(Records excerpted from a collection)
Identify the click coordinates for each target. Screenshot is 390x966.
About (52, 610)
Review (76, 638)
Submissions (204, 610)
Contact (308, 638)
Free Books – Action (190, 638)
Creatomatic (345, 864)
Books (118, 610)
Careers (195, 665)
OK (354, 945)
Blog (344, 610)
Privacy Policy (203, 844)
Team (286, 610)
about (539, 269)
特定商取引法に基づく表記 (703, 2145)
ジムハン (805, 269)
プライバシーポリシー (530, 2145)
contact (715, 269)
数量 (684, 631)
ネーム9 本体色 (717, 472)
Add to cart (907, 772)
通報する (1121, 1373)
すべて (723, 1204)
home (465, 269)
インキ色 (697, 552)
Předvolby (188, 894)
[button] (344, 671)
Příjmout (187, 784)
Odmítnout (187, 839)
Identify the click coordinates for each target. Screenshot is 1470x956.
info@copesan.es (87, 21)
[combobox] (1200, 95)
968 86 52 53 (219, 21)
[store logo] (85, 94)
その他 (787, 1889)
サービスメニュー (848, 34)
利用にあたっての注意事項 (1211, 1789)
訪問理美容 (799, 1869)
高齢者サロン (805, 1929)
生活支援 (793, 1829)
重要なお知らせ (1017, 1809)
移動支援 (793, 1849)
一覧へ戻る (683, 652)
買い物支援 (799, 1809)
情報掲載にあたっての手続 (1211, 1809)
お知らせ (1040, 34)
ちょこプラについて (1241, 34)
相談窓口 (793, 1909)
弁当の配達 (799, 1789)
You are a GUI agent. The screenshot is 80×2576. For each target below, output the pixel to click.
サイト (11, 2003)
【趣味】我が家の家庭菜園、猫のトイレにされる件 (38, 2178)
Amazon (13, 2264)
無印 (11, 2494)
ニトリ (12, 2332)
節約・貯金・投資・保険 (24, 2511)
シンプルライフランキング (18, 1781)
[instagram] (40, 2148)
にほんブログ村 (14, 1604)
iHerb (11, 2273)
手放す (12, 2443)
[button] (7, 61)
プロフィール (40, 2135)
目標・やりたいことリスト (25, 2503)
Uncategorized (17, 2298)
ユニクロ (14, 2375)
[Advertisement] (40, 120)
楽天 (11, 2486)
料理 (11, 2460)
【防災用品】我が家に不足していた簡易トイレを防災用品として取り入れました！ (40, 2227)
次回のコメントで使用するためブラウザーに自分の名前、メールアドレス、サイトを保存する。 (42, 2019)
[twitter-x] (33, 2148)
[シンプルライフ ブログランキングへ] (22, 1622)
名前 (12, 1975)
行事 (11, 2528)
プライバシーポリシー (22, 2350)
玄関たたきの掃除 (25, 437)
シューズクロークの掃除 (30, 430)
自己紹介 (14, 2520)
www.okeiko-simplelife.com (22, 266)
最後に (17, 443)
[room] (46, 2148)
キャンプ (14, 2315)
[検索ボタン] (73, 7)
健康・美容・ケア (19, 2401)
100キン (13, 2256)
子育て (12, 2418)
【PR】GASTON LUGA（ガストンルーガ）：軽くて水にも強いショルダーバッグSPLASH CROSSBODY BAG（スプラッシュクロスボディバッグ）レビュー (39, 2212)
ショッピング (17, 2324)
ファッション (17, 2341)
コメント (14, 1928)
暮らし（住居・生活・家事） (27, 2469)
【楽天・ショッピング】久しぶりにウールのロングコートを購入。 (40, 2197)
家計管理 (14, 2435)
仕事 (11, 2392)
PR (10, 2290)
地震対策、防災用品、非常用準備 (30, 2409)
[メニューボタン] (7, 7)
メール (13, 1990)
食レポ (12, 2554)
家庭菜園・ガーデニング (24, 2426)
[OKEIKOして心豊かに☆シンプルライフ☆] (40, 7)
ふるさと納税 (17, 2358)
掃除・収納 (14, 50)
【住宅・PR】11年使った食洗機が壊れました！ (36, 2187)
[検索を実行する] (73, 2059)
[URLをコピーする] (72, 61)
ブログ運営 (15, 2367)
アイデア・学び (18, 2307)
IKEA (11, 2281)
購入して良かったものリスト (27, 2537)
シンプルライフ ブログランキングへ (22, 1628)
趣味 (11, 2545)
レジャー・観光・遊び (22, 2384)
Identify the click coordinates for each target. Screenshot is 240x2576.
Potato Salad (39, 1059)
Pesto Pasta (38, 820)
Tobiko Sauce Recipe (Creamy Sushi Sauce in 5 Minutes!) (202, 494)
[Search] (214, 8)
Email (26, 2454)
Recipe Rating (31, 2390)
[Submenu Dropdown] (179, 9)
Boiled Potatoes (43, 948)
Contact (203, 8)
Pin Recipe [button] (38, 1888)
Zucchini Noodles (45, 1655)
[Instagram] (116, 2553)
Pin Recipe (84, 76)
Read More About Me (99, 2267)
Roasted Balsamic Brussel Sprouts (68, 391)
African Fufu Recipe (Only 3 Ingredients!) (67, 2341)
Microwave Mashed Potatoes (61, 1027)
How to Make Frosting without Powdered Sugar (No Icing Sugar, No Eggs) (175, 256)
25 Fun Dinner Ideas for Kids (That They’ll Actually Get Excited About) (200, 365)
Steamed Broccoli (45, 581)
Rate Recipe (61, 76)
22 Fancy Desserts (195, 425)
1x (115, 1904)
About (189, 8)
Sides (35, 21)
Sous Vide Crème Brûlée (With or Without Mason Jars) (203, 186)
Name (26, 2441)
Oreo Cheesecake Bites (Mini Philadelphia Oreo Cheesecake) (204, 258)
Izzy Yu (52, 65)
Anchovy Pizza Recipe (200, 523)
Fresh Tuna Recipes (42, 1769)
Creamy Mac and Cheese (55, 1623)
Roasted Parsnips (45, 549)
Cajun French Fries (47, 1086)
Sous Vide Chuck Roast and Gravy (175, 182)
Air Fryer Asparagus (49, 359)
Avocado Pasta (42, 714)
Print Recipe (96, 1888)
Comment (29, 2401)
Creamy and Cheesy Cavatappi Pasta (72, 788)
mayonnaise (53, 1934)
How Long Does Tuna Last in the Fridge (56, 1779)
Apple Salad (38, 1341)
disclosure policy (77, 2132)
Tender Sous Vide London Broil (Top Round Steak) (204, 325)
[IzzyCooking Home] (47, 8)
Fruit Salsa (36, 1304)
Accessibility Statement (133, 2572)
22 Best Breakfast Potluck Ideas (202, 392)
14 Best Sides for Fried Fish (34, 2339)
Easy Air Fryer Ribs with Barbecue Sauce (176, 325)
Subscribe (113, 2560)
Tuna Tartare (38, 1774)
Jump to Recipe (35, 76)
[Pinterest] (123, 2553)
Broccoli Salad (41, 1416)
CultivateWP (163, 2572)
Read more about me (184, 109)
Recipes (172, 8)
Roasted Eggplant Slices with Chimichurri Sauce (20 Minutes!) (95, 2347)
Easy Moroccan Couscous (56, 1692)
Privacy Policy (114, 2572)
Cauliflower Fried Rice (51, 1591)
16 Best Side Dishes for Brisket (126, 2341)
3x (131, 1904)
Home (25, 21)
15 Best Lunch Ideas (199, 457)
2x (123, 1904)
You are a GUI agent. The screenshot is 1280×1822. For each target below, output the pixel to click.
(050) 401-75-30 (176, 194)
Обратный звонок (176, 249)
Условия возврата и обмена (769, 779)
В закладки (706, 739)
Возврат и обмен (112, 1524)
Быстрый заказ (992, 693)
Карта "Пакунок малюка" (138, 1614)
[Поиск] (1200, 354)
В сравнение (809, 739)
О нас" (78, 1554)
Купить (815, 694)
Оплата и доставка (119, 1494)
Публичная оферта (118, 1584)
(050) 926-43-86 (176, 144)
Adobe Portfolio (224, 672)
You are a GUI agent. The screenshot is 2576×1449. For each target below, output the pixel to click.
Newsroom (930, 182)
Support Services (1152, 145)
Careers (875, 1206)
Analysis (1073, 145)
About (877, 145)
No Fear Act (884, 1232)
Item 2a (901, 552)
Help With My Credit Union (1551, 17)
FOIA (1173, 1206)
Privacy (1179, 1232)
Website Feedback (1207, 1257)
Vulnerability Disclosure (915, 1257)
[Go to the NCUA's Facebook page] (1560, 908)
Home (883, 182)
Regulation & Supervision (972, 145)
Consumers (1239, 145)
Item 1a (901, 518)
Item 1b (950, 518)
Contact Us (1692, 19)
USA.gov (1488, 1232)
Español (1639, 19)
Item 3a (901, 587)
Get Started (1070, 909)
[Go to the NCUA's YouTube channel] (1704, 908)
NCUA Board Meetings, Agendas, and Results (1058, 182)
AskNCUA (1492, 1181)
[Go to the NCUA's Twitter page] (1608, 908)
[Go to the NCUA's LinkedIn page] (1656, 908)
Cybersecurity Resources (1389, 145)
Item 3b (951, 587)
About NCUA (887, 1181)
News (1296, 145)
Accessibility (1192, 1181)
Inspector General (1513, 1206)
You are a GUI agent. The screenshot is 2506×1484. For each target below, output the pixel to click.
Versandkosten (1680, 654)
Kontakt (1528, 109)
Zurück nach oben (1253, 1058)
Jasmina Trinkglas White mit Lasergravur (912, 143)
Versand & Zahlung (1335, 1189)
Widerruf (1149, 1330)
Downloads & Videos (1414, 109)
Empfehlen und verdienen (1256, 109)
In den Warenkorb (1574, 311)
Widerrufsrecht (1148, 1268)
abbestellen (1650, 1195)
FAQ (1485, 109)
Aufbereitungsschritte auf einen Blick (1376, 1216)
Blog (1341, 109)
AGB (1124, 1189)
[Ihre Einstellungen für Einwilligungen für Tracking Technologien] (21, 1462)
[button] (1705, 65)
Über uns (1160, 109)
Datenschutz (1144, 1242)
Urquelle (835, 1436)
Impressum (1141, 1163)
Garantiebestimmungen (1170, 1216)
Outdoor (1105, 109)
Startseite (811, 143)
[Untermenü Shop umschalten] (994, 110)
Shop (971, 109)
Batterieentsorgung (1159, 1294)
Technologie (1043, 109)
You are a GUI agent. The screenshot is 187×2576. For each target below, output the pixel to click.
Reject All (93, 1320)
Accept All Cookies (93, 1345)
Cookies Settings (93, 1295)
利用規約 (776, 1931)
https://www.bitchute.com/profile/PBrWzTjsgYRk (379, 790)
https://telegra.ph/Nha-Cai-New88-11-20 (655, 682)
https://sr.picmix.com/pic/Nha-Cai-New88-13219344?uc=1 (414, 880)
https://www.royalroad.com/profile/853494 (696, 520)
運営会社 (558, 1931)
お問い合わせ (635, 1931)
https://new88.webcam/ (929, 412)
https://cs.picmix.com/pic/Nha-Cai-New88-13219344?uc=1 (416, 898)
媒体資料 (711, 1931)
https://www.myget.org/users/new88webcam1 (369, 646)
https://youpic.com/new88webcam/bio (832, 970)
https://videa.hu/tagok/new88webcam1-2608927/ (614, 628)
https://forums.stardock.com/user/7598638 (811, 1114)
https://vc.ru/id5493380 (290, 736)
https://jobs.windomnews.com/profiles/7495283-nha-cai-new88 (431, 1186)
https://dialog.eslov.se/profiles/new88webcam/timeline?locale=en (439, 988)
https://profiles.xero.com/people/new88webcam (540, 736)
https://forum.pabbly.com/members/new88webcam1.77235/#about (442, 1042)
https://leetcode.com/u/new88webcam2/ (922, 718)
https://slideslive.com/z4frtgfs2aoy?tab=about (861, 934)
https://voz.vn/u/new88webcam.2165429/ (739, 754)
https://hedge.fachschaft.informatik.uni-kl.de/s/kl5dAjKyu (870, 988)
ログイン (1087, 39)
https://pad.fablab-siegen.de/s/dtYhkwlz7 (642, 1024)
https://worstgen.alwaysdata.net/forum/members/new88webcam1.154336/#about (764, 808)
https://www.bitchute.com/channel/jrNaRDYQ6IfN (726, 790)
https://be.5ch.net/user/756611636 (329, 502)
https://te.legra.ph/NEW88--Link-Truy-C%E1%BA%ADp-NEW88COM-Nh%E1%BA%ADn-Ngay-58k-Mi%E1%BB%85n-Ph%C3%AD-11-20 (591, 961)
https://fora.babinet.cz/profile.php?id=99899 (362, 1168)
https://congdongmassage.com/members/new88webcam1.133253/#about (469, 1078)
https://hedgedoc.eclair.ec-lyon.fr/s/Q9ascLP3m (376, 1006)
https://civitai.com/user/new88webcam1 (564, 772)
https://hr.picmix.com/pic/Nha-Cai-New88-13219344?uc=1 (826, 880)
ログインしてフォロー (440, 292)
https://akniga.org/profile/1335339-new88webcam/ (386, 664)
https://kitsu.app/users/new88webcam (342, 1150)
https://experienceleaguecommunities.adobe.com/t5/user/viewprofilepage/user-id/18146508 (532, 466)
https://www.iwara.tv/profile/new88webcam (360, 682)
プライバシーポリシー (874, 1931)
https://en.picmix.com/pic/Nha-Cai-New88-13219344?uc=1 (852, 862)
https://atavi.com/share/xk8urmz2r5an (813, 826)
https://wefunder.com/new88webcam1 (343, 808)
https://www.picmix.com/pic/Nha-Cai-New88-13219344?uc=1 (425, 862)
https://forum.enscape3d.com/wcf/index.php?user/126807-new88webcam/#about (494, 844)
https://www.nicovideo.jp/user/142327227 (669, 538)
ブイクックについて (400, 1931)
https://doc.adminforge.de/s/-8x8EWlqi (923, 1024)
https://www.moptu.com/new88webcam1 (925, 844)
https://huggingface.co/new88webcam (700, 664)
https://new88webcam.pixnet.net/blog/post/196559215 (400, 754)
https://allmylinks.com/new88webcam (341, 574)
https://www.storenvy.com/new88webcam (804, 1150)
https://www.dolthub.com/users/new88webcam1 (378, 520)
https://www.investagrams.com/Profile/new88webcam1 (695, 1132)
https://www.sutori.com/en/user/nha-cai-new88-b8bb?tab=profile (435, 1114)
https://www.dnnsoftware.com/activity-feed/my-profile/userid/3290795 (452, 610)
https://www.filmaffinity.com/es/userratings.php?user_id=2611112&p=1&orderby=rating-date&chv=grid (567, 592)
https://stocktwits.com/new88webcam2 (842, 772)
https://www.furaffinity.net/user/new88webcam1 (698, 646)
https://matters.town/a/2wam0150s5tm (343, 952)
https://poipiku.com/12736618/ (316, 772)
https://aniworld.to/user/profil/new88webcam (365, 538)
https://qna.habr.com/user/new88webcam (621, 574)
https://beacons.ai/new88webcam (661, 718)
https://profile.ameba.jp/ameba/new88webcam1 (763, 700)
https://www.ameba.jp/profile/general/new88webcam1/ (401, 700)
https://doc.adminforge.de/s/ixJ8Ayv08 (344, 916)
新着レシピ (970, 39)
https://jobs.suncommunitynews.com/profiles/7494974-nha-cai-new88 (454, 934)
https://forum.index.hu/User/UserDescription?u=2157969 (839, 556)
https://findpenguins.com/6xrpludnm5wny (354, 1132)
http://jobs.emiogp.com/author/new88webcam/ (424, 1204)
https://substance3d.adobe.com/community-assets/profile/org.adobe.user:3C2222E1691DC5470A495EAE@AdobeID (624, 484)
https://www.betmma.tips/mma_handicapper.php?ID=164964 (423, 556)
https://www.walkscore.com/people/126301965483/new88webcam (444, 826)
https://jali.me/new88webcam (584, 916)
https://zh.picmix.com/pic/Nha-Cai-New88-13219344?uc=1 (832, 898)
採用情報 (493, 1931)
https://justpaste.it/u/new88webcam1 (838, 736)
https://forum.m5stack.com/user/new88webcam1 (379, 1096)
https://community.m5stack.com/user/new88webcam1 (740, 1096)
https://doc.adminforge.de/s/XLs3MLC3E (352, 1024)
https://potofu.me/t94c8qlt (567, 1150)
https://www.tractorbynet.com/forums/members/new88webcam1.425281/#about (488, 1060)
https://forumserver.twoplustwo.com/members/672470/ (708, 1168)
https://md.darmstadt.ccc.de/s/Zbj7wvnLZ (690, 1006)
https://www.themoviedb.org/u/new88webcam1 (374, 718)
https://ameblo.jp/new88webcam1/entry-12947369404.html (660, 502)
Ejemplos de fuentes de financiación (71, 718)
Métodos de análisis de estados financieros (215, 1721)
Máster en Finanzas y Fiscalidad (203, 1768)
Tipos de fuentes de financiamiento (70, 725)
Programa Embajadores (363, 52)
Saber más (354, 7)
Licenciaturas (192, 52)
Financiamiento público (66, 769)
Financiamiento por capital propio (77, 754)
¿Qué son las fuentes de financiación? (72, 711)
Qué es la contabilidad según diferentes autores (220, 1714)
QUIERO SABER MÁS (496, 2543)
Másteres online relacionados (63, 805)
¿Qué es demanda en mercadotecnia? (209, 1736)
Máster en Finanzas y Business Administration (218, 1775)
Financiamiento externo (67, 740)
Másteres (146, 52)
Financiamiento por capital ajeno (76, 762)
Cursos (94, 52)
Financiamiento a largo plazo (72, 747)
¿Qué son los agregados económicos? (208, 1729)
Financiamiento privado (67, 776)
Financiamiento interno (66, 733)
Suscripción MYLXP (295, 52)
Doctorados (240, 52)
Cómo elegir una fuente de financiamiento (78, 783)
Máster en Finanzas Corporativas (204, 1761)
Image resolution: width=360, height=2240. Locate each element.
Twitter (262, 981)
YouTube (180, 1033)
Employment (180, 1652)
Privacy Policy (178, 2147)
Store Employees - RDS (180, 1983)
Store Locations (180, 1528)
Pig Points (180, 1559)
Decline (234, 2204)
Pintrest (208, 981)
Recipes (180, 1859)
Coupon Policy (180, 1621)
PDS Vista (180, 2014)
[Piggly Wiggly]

> [WHAT TO DO] Reproduce every line above that contains the string "YouTube".

> [FINISHED TASK]
[Go to the NCUA's YouTube channel] (1704, 908)
YouTube (180, 1033)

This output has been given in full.